Comparative Transcriptomic Profiling of High-Yielding Saccharopolyspora pogona Mutants Generated by Consecutive N-methyl-N-nitro-N-nitrosoguanidine Mutagenesis

Butenyl-spinosyn is a highly effective macrolide insecticide produced by Saccharopolyspora pogona, but its low yield remains a major bottleneck for large-scale industrial application. In this study, a strategy based on consecutive N-methyl-N-nitro-N-nitrosoguanidine (NTG) mutagenesis was employed, leading to the isolation of a genetically stable high-yielding mutant strain, ASAGF9-86, which produced 134.8 mg/L of butenyl-spinosyn-a 2.25-fold increase compared to the parental strains.
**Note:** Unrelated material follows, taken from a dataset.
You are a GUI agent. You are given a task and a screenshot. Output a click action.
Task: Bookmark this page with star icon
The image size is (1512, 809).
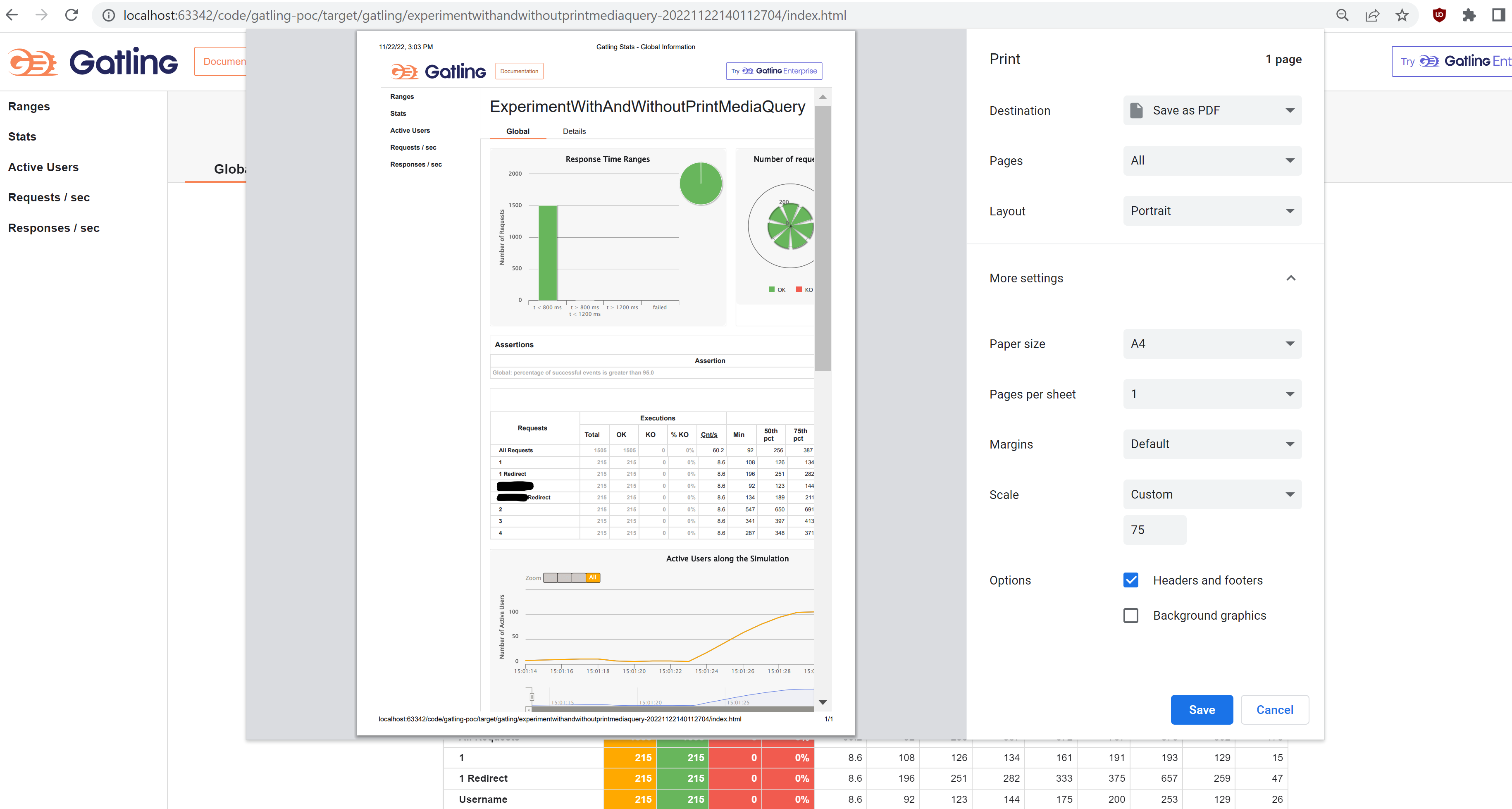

Comparative transcriptomic analysis revealed extensive transcriptional reprogramming potentially associated with the high-yielding phenotype. The butenyl-spinosyn biosynthetic gene cluster was strongly upregulated in ASAGF9-86 at the early fermentation stage, indicating enhanced biosynthetic activity. In addition, genes encoding hexokinase, glucose-6-phosphate dehydrogenase, 6-phosphogluconate dehydrogenase, and 6-phosphogluconate dehydratase were markedly upregulated in the glycolysis, oxidative pentose phosphate, and Entner-Doudoroff pathways, which may contribute to improved carbon utilization efficiency and NADPH generation. Concurrently, reduced expression of fatty acid biosynthetic genes and increased transcription of fatty acid degradation genes may favor malonyl-CoA availability, the main precursor for polyketide assembly. Notably, the branched-chain amino acid degradation pathway-particularly the valine and isoleucine branches-was significantly upregulated, potentially enhancing the supply of methylmalonyl-CoA and propionyl-CoA, key precursors for butenyl-spinosyn biosynthesis. These findings demonstrated the effectiveness of NTG mutagenesis in strain development and provide insights into transcriptional regulation that may underlie enhanced precursor availability and biosynthetic capacity. This work offers a theoretical framework for the rational engineering of S. pogona and contributes to the development of high-yielding actinomycete strains for antibiotic production.